Security requests may be unavoidable where we don't have any pre-defined trust relationships. This proposal does not remove the need for security requests but only ensures that a web app cannot bombard the user with those security requests.

Consider the following use case: web app wants to get power and network info. With your suggested solution it would look like that.

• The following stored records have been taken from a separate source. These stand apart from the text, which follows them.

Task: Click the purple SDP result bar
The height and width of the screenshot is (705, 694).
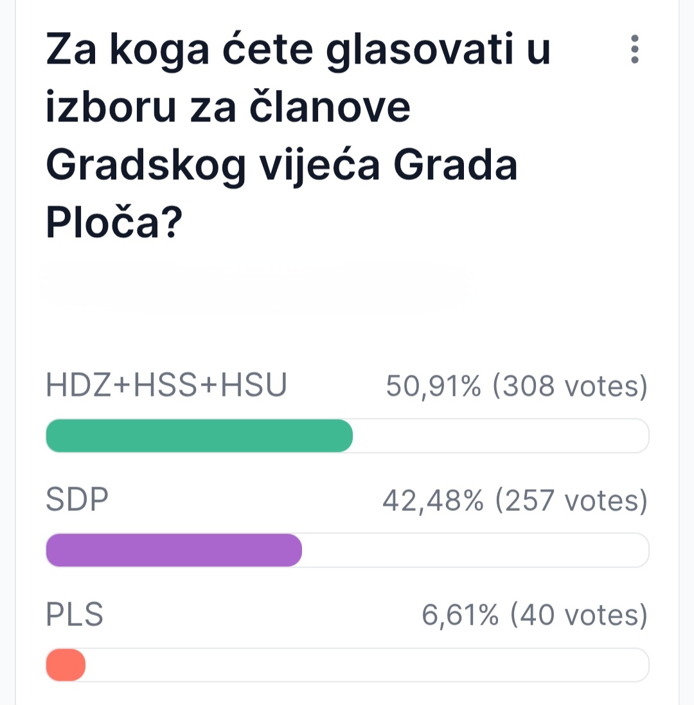Action: (174, 550)
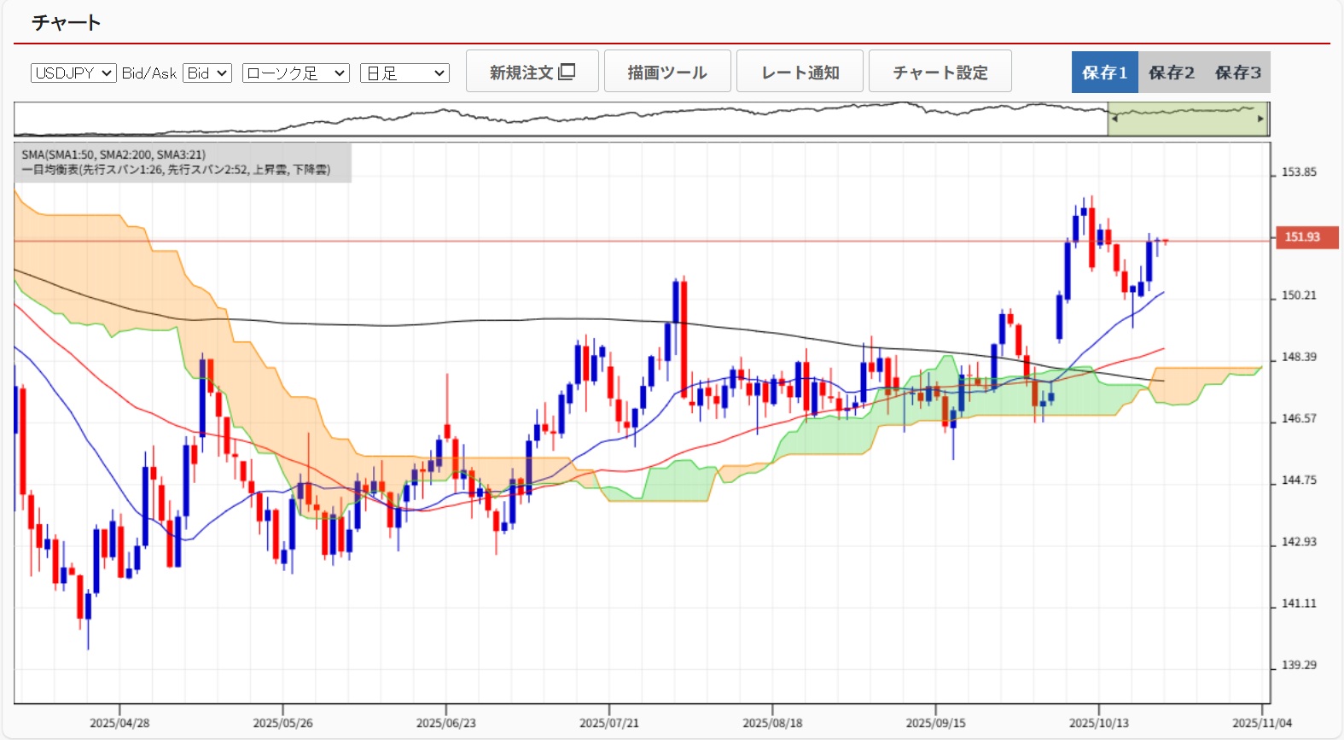
Task: Switch to the 保存1 saved layout
Action: click(x=1104, y=73)
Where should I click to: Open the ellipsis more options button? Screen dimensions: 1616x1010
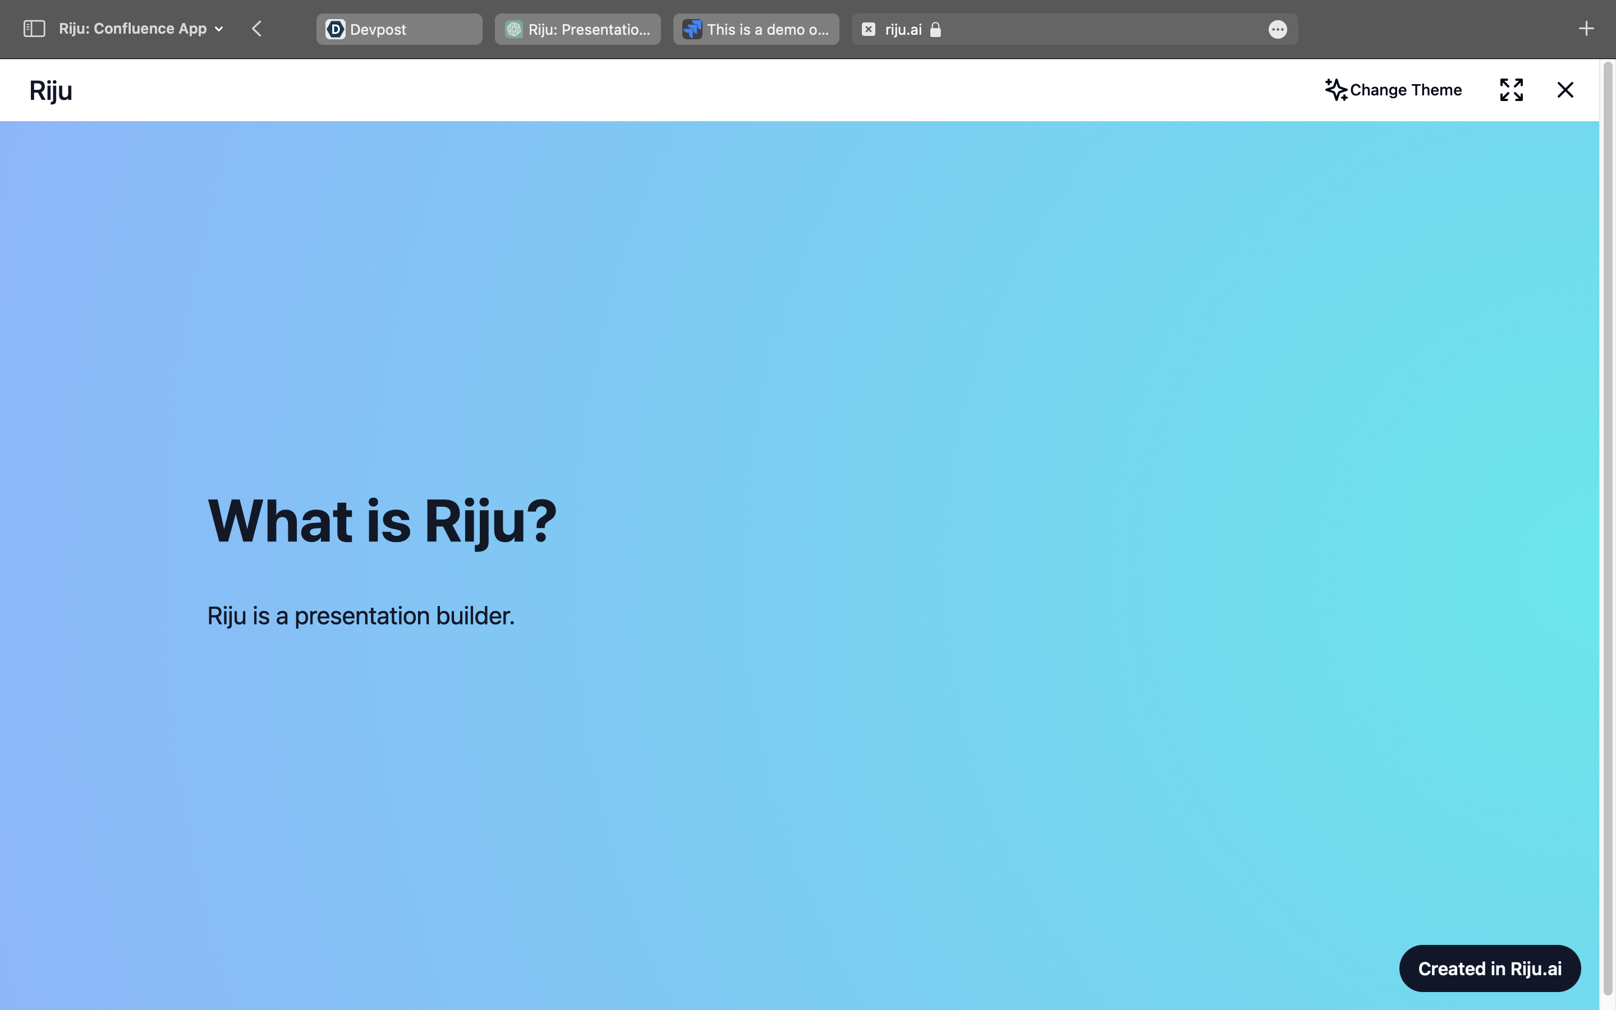point(1277,29)
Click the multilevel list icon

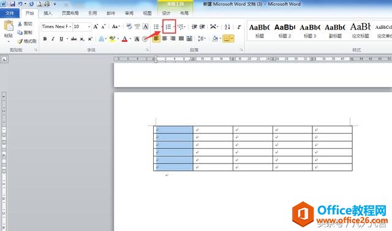click(181, 26)
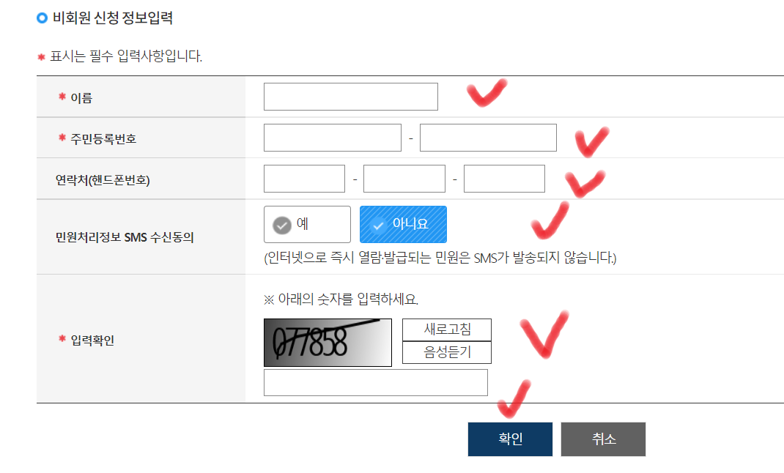Click the 이름 name input field

[x=350, y=97]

navigator.system.request.onsuccess = function() {
    navigator.system.request.onsuccess = function() {
    navigator.system.get('Network'); // triggers 2nd permission request
navigator.system.request.onerror = function() {
    // even if we don't get access to Power we want to try to get Network info

    navigator.system.request.onsuccess = function() {
    navigator.system.get('Network'); // triggers 2nd permission request
navigator.system.get('Power'); // triggers 1st permission request

If we allow concurrent request the code looks like this

navigator.system.get('Power', doSomethingWithBatteries ); // triggers 1st permission request
navigator.system.get('Network' doSomethingWithNetworks); // triggers 2nd permission request

In both examples the user will be asked for permission twice. The first one is much more complicated.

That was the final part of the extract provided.